Problem to work on:
Where in the data below does the word "computer" appear? Copy every line that has it.

Stored items
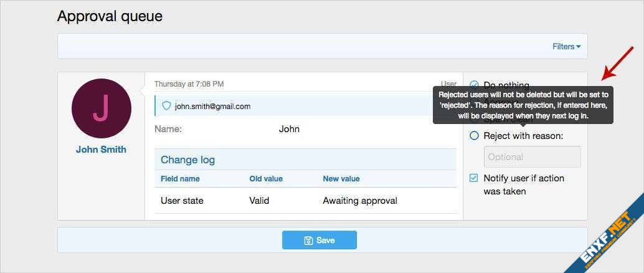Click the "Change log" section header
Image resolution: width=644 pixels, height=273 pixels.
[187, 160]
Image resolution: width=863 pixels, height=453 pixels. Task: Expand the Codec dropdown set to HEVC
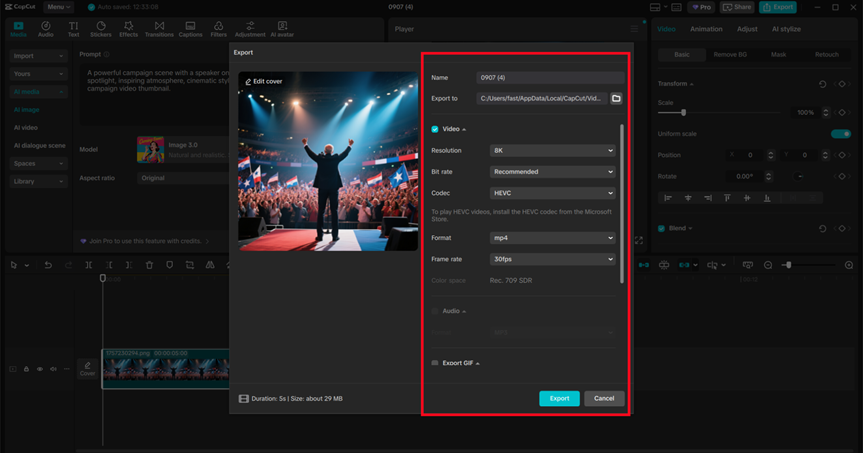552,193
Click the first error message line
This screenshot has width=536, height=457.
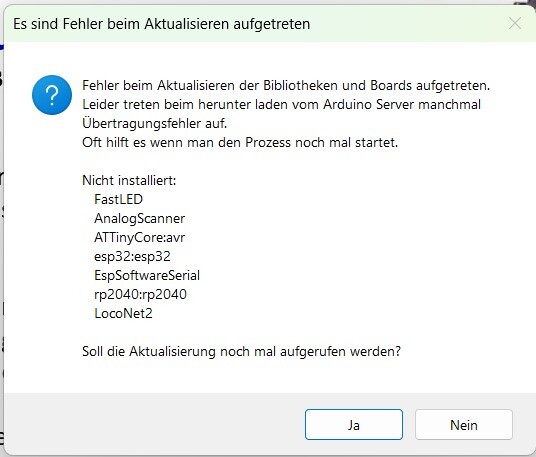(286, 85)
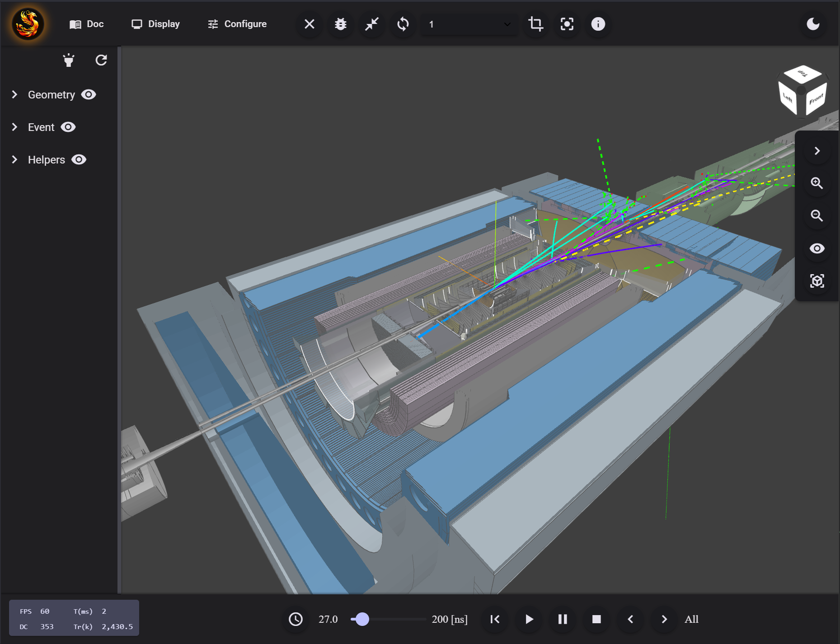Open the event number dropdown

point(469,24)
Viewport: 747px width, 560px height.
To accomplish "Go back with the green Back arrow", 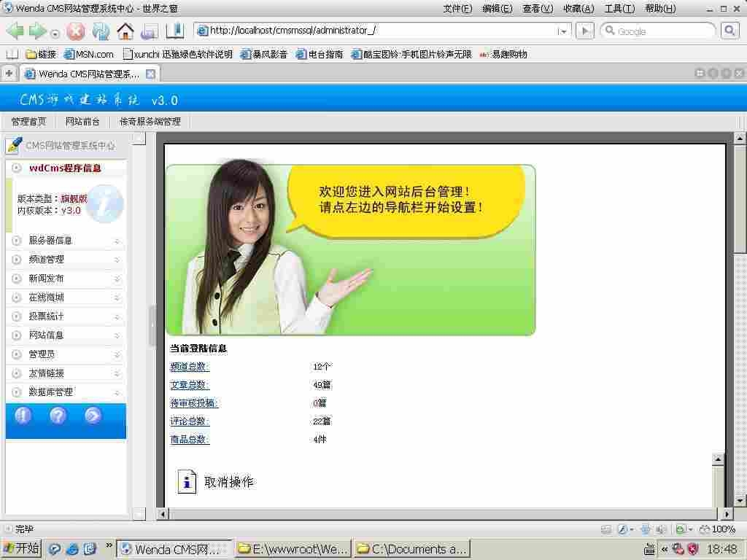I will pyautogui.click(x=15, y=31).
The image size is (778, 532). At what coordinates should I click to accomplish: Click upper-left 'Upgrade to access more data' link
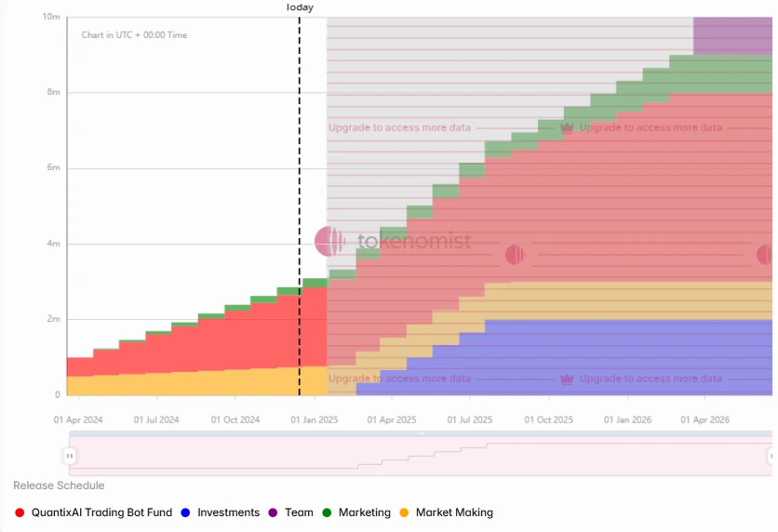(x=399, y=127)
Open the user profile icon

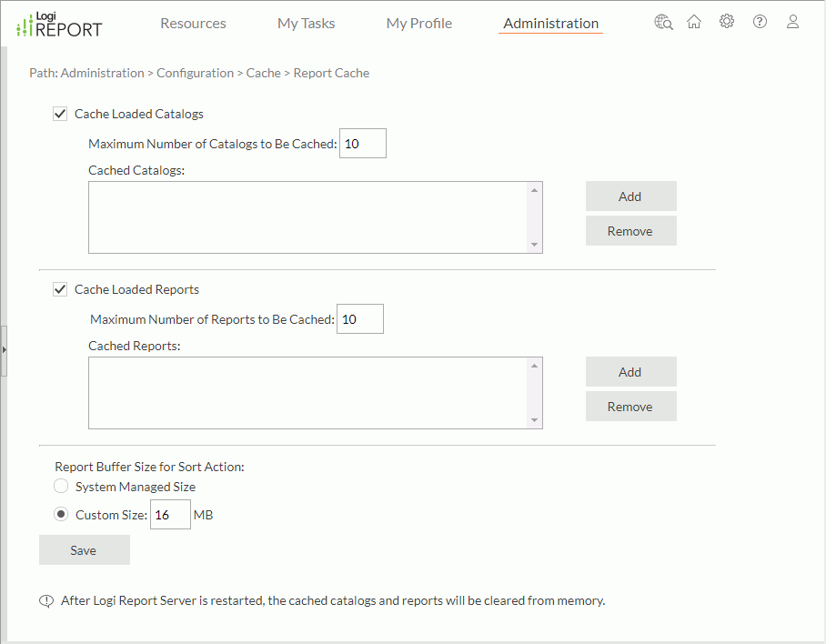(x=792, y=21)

--

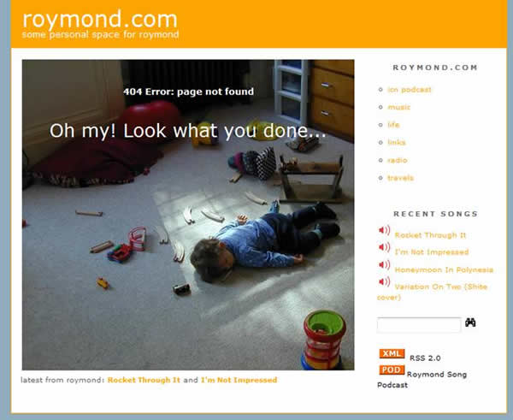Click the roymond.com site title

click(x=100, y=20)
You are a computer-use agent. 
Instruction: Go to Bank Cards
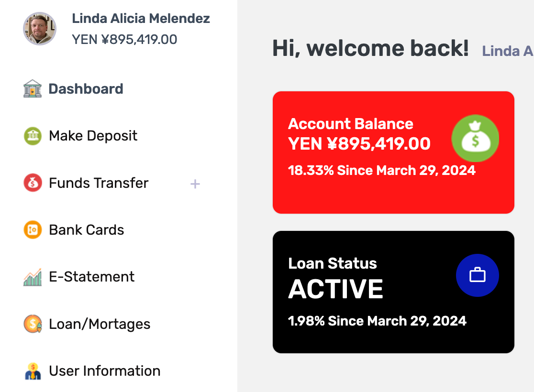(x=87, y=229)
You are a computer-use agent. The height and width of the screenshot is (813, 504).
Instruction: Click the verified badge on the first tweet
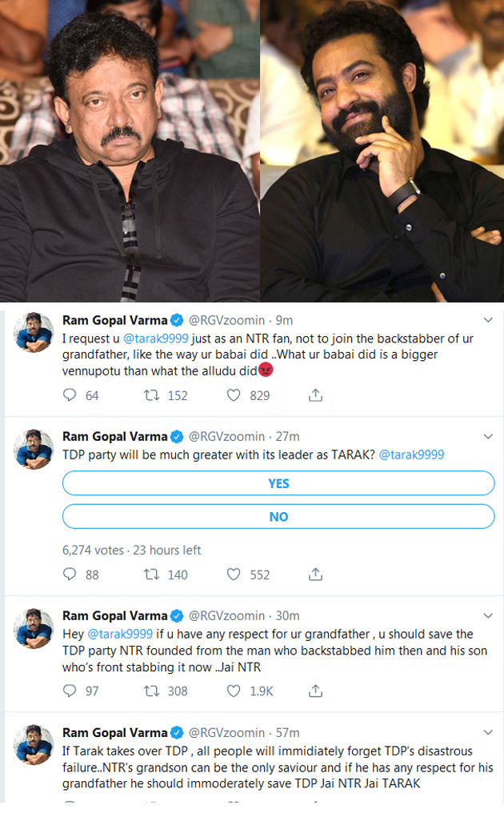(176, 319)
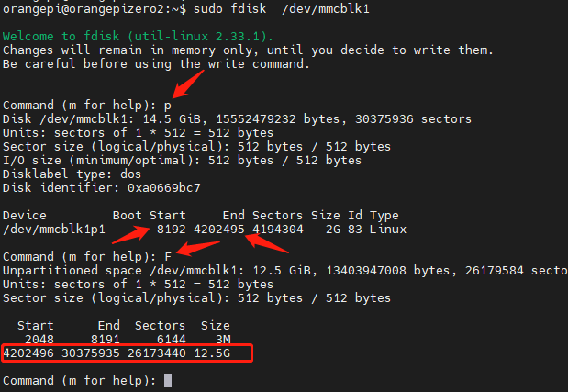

The completed task:
You are a computer-use agent. 
You are a computer-use agent. The height and width of the screenshot is (813, 504).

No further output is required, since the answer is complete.